===== Zu lesender Text =====

Orientierungssatz
Beteiligung (Anhörung) Dritter am Verwaltungsverfahren:
1. Am Verwaltungsverfahren zum Erlaß von Beitragsbescheiden gegenüber dem Arbeitgeber sind die betroffenen Beschäftigten auf ihren Antrag hin zu beteiligen.
2. Auch wenn die Benachrichtigung unterblieben ist, darf der angefochtene Verwaltungsakt deswegen nur aufgehoben werden, wenn der Arbeitnehmer auf Anfrage des Gerichts eine Wiederholung des Verwaltungsverfahrens unter seiner Beteiligung beantragt.
3. Zeitschriftenwerber, beitragspflichtiger Arbeitgeber.
Normenkette
SGB 10 § 12 Abs. 1 Nr. 4 Fassung: 1980-08-18, Abs. 2 S. 2 Hs. 2 Fassung: 1980-08-18, § 24 Abs. 1 Fassung: 1980-08-18, Abs. 2 Nr. 4 Fassung: 1980-08-18; RVO § 393 Abs. 1, § 1396 Abs. 1; AFG § 176 Abs. 1
Verfahrensgang
LSG Hamburg (Entscheidung vom 31.08.1982; Aktenzeichen I KRBf 19/81) |
SG Hamburg (Entscheidung vom 14.10.1980; Aktenzeichen L 1 Kr 95/77) |
Tatbestand
Zwischen den Beteiligten ist streitig, ob die Beklagte für die Beigeladenen zu 3) und 4) sowie für weitere - am Verfahren nicht beteiligte - Personen Sozialversicherungsbeiträge von der Klägerin als Arbeitgeberin fordern darf.
Die Klägerin betreibt seit 1974 einen Zeitschriftenvertrieb. Für die Werbung neuer Kunden für Zeitungen und Zeitschriften setzt sie sogenannte Oberreisende ein, die je eine Gruppe von ca acht zumeist jugendlichen Personen zum "Einsatzort" fahren. Diese werben von Haus zu Haus gehend Abonnenten. Die Bezahlung sowohl der Oberreisenden als auch der Werber erfolgt auf Provisionsbasis und richtet sich nach der Anzahl der geworbenen Abonnenten. Nachdem die Beklagte zu der Auffassung gelangt war, daß sowohl die Oberreisenden als auch die Werber zu der Klägerin in einem abhängigen Beschäftigungsverhältnis stehen, machte sie mit dem Prüfbescheid vom 14. Mai 1976, der der Klägerin am 9. Juni 1976 ausgehändigt wurde, für den Zeitraum vom 1. März 1974 bis zum 31. Dezember 1975 eine Nachforderung in Höhe von 205.846,82 DM geltend. Dabei waren die Personen namentlich, zum Teil aber auch nur unter der Bezeichnung "und diverse Arbeitnehmer" unter Zugrundelegung der Unterlagen der Klägerin erfaßt und die einzelnen Beträge anhand der Unterlagen errechnet worden. Die namentlich benannten Oberreisenden und Werber umfaßten einen Kreis von ungefähr 20 bis 25 Personen.

=====

Führen Sie den Text über die Beitragsnachforderung gegen den Zeitschriftenvertrieb im Anschluss an seinen letzten Satz fort.

===== Aufgeführte Einträge =====

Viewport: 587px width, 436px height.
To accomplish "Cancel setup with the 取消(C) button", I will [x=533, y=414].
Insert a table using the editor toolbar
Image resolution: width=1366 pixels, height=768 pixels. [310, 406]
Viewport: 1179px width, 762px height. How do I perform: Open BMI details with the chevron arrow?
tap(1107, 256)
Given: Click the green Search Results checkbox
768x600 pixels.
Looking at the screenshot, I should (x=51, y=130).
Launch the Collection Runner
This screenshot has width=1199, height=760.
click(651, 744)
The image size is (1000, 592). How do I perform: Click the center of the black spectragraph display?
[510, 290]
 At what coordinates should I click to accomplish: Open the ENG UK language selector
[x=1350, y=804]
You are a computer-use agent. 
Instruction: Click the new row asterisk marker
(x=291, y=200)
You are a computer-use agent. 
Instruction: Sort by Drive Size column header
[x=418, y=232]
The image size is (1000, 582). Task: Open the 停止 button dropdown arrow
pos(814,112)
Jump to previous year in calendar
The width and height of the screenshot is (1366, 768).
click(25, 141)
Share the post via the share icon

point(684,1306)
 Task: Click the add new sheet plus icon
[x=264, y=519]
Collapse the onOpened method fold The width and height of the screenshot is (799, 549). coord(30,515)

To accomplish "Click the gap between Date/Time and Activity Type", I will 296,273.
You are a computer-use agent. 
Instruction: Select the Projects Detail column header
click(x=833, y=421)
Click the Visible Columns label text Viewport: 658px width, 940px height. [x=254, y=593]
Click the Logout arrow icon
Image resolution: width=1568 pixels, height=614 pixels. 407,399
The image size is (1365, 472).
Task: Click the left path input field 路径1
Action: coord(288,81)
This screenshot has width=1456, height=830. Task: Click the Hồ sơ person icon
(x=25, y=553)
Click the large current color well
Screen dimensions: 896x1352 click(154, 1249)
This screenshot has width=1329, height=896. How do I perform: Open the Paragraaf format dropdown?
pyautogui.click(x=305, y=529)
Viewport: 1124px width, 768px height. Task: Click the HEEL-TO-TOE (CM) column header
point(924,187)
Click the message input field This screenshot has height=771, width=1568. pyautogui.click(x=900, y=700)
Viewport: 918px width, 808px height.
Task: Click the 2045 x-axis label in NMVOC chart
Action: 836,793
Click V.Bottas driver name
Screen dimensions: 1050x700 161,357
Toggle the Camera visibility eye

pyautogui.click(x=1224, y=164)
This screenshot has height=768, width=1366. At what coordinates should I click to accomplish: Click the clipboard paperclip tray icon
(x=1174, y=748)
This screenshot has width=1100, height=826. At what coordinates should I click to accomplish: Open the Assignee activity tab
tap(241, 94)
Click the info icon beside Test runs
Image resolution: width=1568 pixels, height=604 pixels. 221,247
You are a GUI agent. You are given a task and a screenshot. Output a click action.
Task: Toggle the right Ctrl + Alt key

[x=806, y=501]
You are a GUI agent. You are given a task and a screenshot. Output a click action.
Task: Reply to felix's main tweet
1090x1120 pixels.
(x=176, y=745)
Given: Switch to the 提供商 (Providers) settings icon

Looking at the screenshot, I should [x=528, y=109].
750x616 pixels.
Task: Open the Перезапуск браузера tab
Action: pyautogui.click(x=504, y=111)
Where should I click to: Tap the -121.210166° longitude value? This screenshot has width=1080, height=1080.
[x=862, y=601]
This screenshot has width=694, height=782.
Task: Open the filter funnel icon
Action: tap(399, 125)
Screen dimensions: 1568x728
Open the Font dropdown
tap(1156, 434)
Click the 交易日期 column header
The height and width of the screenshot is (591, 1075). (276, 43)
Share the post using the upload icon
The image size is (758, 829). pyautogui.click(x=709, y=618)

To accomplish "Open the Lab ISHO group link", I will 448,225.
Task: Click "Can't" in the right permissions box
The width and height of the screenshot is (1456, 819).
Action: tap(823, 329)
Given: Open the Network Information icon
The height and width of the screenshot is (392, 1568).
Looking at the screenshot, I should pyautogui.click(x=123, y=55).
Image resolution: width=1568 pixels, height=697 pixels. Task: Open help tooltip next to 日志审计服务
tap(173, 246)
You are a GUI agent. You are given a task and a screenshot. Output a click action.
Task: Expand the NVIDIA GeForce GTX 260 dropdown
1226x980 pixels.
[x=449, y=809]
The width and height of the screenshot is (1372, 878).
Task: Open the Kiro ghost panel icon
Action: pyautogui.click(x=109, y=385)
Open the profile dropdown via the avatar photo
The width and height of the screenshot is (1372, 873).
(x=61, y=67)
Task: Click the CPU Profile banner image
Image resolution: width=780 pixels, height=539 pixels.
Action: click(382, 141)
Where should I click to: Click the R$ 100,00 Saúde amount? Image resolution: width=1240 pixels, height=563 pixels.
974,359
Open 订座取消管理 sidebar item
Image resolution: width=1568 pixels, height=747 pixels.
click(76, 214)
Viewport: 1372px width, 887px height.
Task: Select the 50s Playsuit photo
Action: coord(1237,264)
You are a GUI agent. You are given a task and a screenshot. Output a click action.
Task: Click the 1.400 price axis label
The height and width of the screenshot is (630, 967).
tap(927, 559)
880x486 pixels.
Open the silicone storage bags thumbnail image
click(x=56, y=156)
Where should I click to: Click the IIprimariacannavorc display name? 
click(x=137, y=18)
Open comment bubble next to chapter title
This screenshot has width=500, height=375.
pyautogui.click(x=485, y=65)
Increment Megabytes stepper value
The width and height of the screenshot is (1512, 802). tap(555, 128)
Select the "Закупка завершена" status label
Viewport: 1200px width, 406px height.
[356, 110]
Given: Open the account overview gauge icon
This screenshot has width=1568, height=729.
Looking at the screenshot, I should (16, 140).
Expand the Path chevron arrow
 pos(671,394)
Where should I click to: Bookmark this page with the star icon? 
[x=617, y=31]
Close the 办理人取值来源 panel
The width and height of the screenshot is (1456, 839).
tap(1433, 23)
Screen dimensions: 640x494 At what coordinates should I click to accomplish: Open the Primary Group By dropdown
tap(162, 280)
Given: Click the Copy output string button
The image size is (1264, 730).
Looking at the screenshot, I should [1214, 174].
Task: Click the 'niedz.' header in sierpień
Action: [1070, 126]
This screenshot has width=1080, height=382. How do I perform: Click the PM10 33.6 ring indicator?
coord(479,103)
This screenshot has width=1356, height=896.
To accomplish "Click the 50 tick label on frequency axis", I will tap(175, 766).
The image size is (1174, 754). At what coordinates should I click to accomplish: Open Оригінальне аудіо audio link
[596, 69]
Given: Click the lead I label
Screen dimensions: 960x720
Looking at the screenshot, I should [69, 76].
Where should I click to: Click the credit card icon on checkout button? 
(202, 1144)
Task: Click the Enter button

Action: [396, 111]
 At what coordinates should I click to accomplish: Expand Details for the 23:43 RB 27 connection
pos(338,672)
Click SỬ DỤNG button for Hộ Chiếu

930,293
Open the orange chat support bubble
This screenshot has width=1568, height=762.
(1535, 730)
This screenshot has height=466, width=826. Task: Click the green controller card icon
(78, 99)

=====

[Endgültige Antwort]
Dem gegen den Bescheid vom 14. Mai 1976 eingelegten Widerspruch half die Beklagte nicht ab, weil nach ihrer Ansicht für den betroffenen Personenkreis alle Merkmale einer abhängigen Beschäftigung vorlagen, nämlich die Eingliederung in den Betrieb, die Überwachung der Tätigkeit durch eine übergeordnete Person, die Bindung an deren Weisungen und ferner die Gebundenheit in bezug auf Arbeitszeit, Arbeitsort und Arbeitsfolge. Auch die Vereinbarung von Kündigungsfristen weise auf das Vorliegen eines abhängigen sozialversicherungspflichtigen Beschäftigungsverhältnisses hin (Widerspruchsbescheid vom 11. August 1977). Die hiergegen erhobene Klage blieb ebenfalls erfolglos (Urteil des Sozialgerichts -SG- Hamburg vom 14. Oktober 1980). Das SG sah die Oberreisenden und Werber nach dem Gesamtbild ihrer Tätigkeiten als abhängig Beschäftigte der Klägerin an. Da die Klägerin schuldhaft gegen ihre Verpflichtung aus § 2 Abs 1 Nrn 1 und 2 iVm § 3 Abs 1 der Beitragsüberwachungsverordnung (BÜVO) verstoßen und es der Einzugsstelle infolge fehlender oder unzureichender Aufzeichnungen unmöglich gemacht habe, die Voraussetzungen der Versicherungs- und Beitragspflicht zu prüfen, sei die Beklagte berechtigt gewesen, die Beiträge von der feststellbaren Gesamtlohnsumme zu erheben.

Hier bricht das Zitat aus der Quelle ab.